-- Dataset records follows --

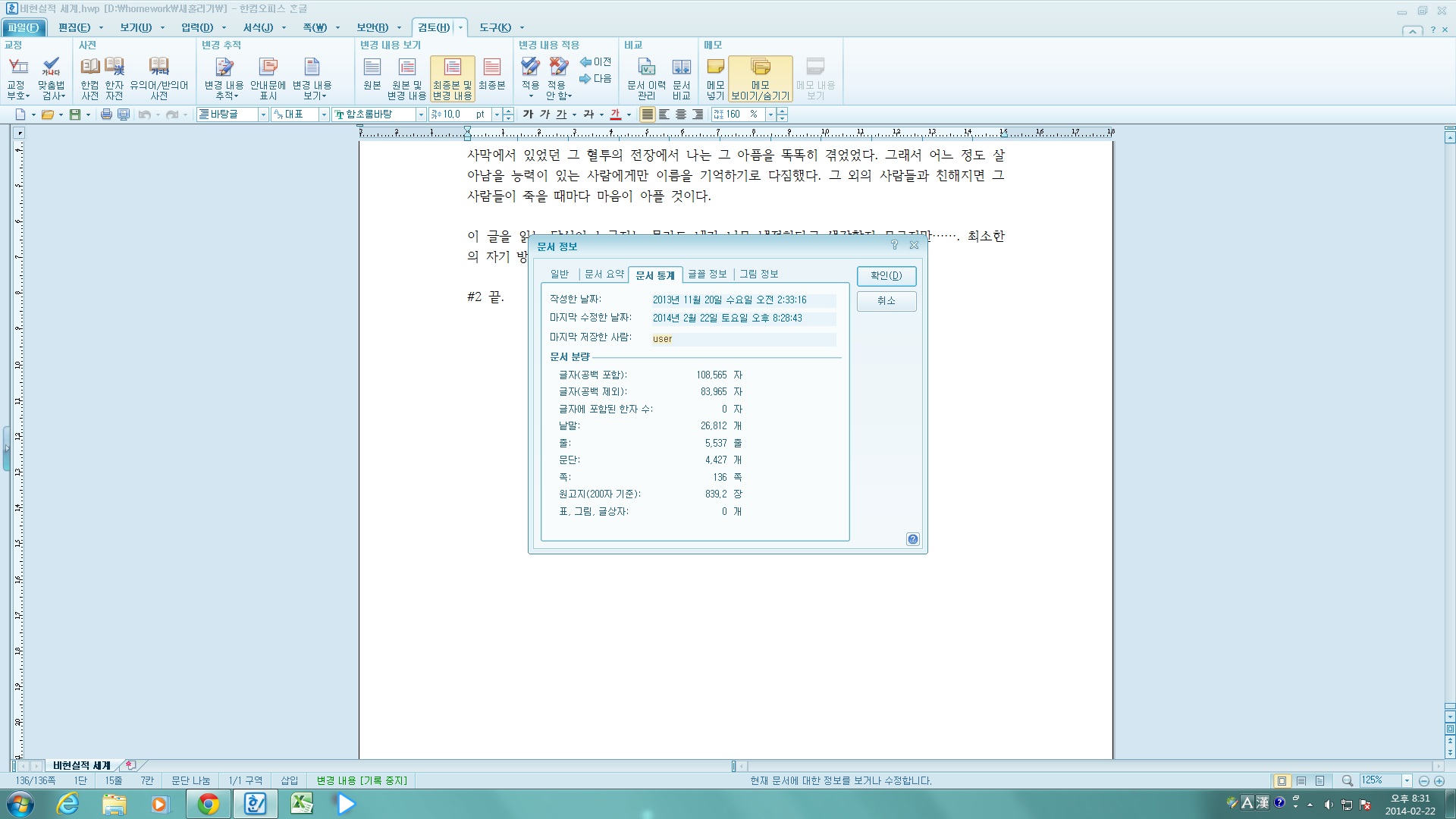1456x819 pixels.
Task: Insert a memo with the 메모 넣기 icon
Action: (x=715, y=77)
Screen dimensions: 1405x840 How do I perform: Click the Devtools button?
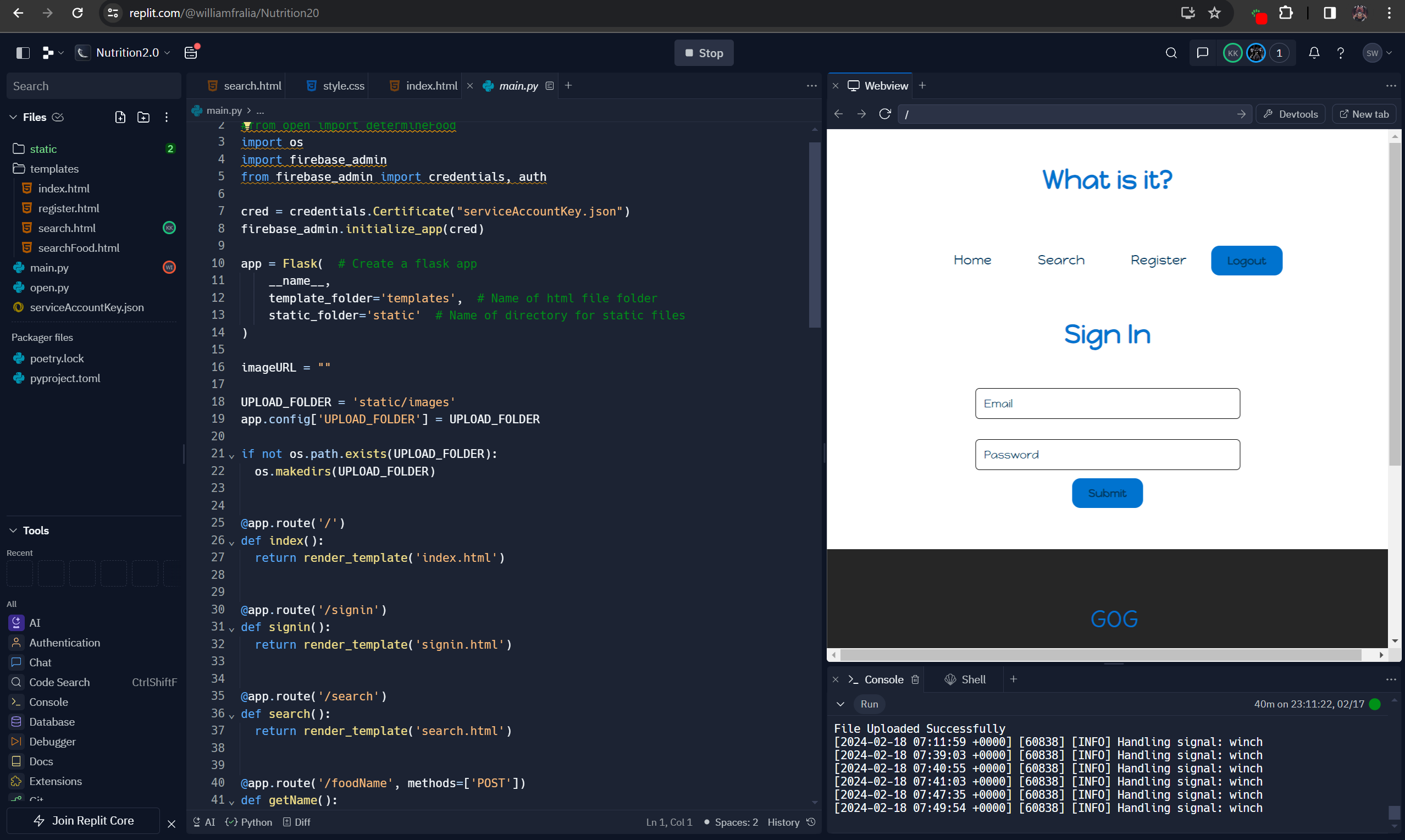click(1290, 114)
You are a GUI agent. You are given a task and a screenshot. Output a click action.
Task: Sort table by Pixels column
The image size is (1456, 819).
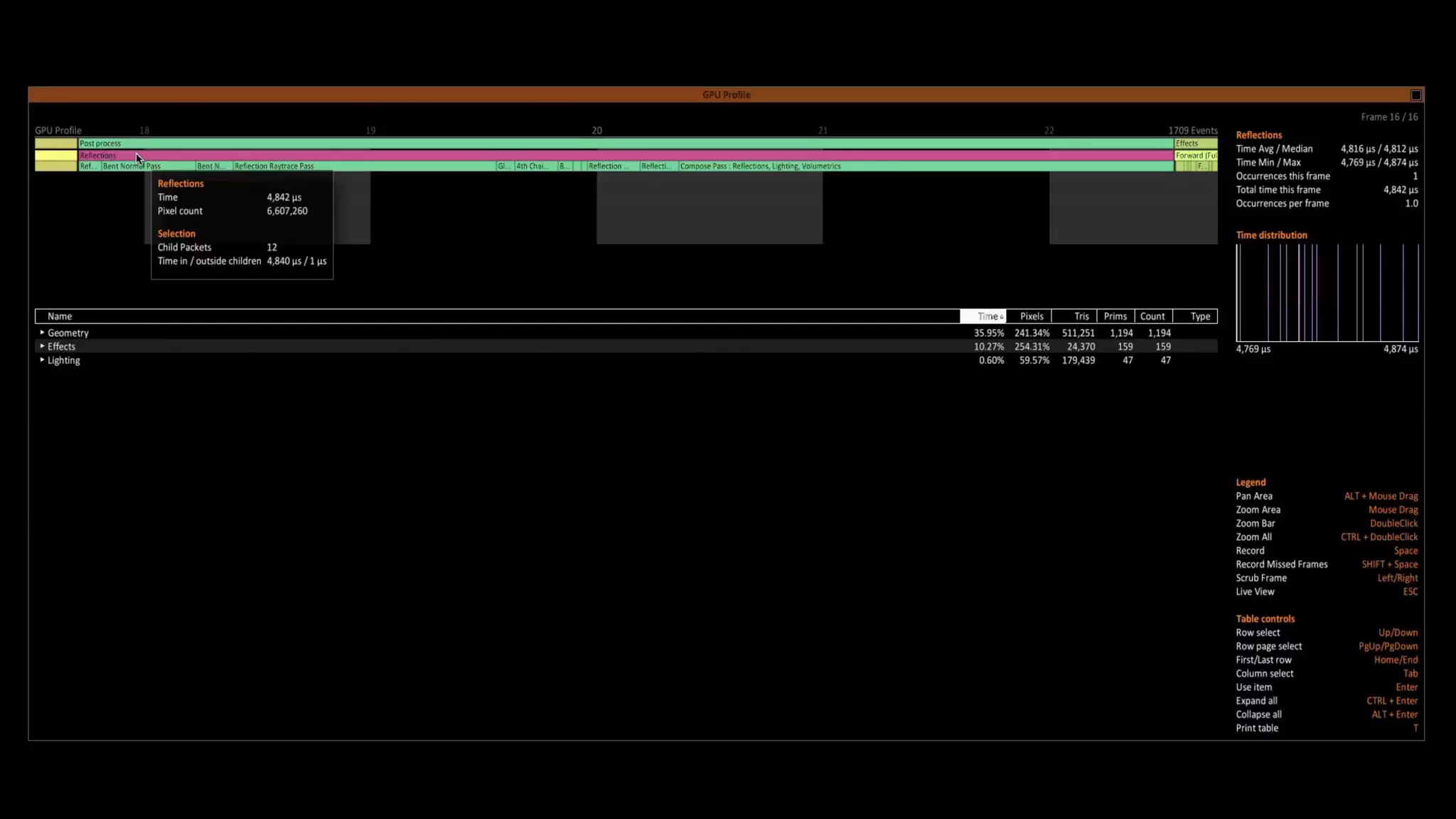tap(1031, 316)
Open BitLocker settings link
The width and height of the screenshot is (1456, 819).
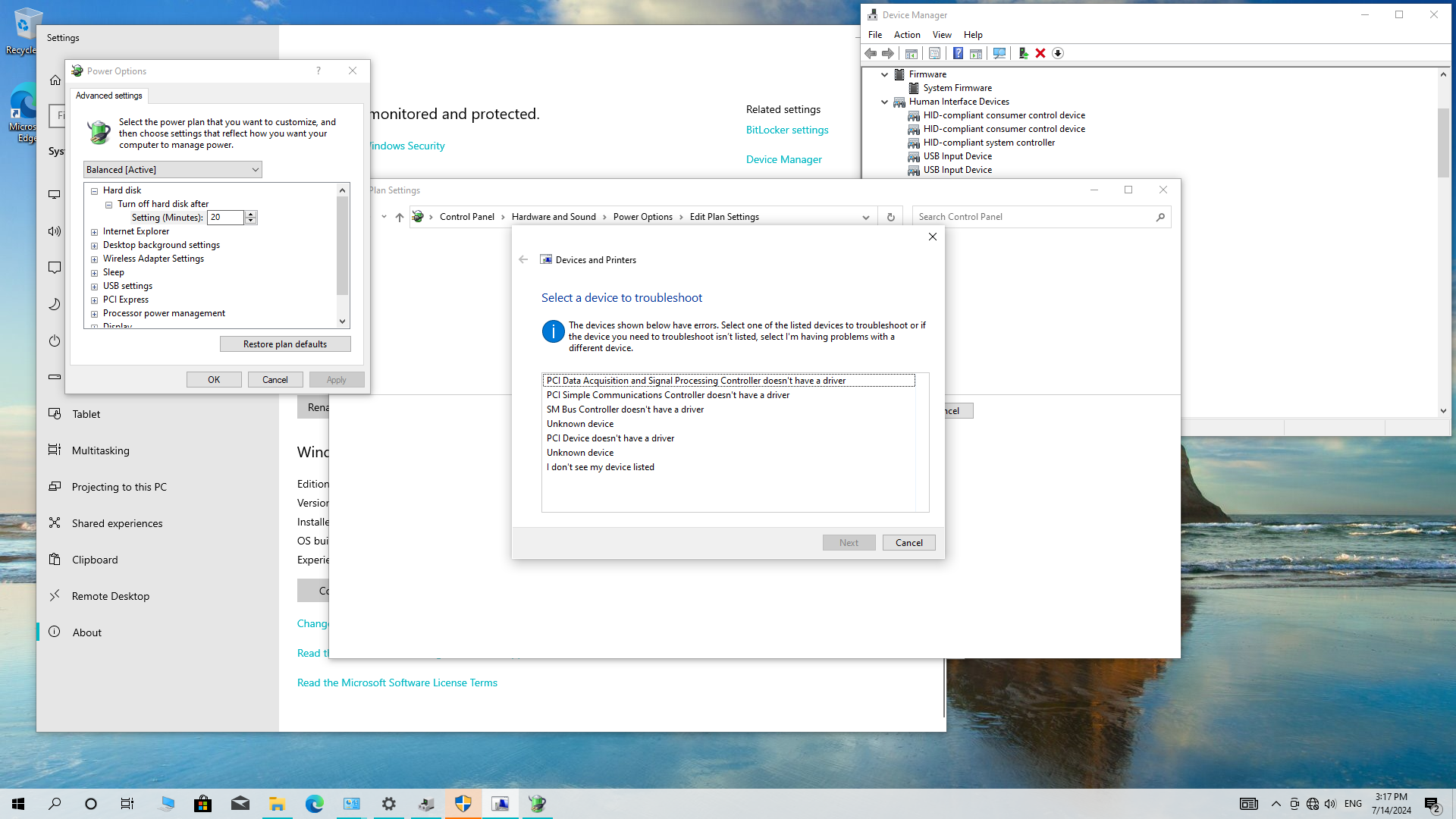tap(787, 130)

-- Dataset records concluded --

*The task*
All lines from the line containing "The width and" through the end of the listing above are to be given again exactly; pictures are not part of the copy.

*Your response*
The width and height of the screenshot is (1456, 819).
tap(787, 130)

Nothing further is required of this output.